BEGIN TASK MATERIAL

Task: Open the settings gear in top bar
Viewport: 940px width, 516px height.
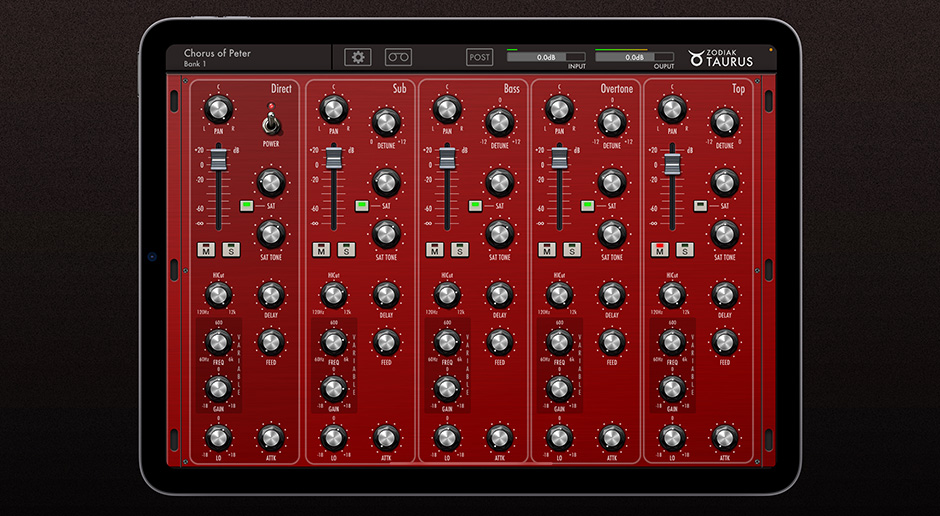Action: point(358,57)
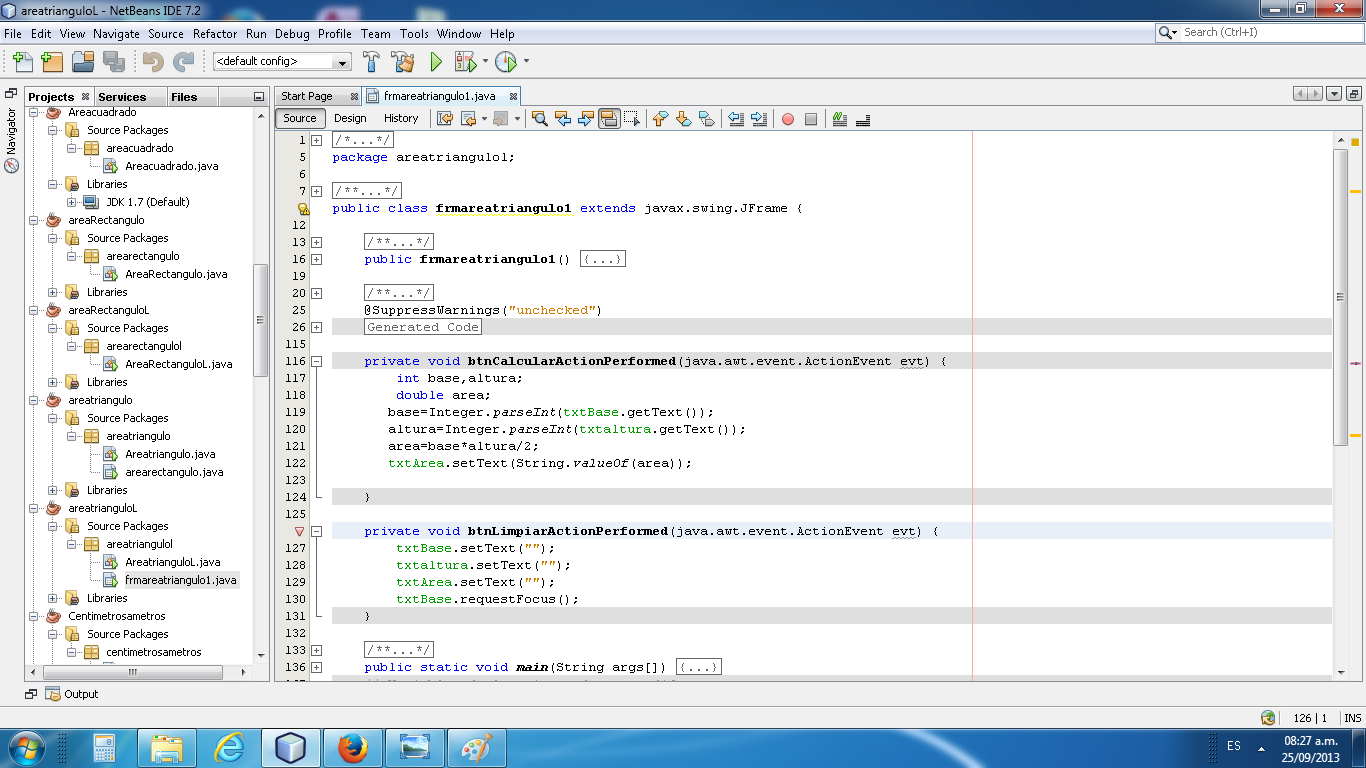Viewport: 1366px width, 768px height.
Task: Collapse the areatrianguloL project node
Action: pyautogui.click(x=31, y=507)
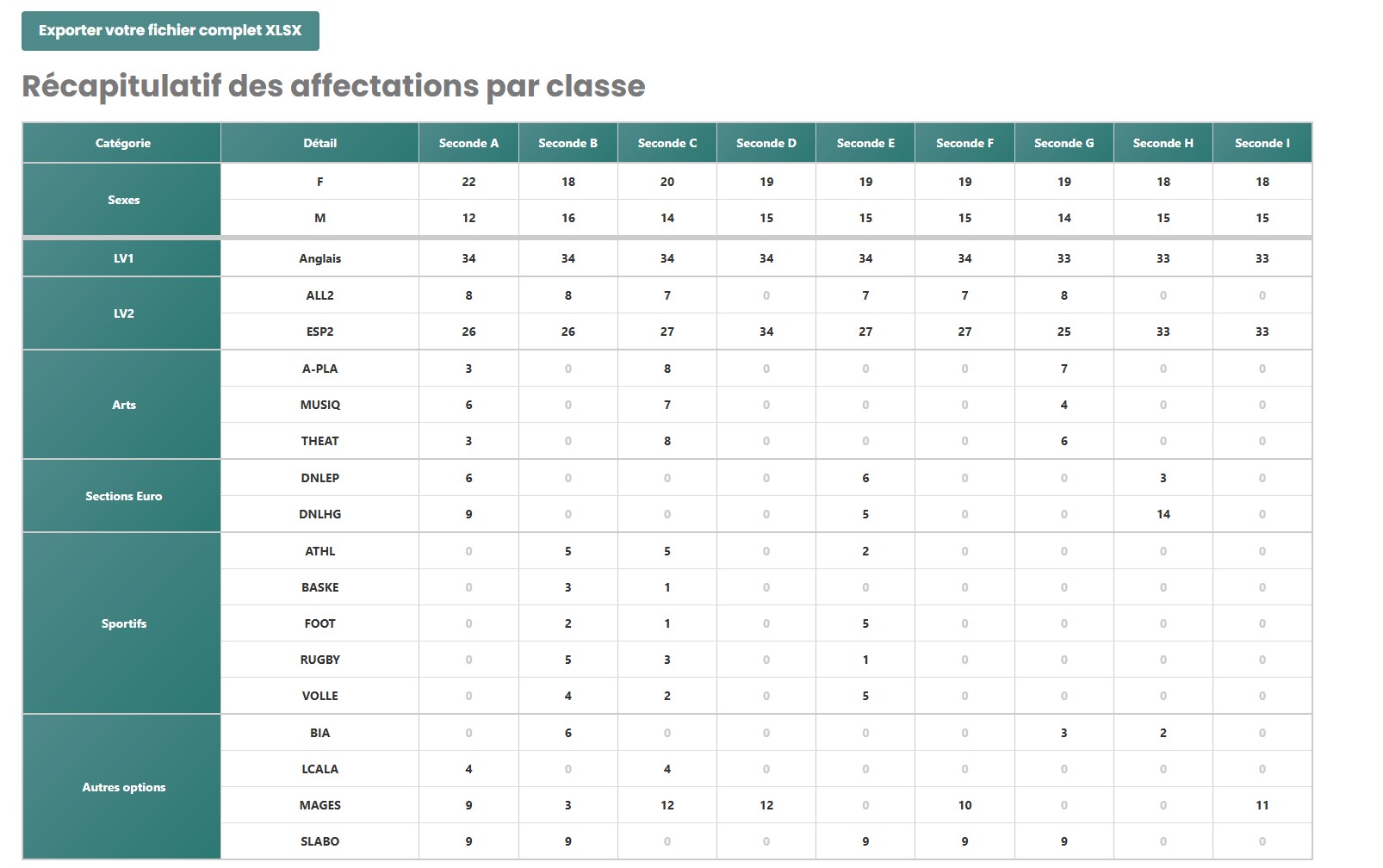Select the DNLHG detail row label
1383x868 pixels.
(319, 514)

END TASK MATERIAL

_REQUIRED ACTION_
Output the data above exactly; pictures do not belong in the copy.

_ANSWER TO THE PROBLEM_
Task: Open the settings gear in top bar
Viewport: 940px width, 516px height.
Action: point(358,57)
Viewport: 1366px width, 768px height.
Task: Collapse the areatrianguloL project node
Action: pyautogui.click(x=31, y=507)
Select the DNLHG detail row label
1383x868 pixels.
(319, 514)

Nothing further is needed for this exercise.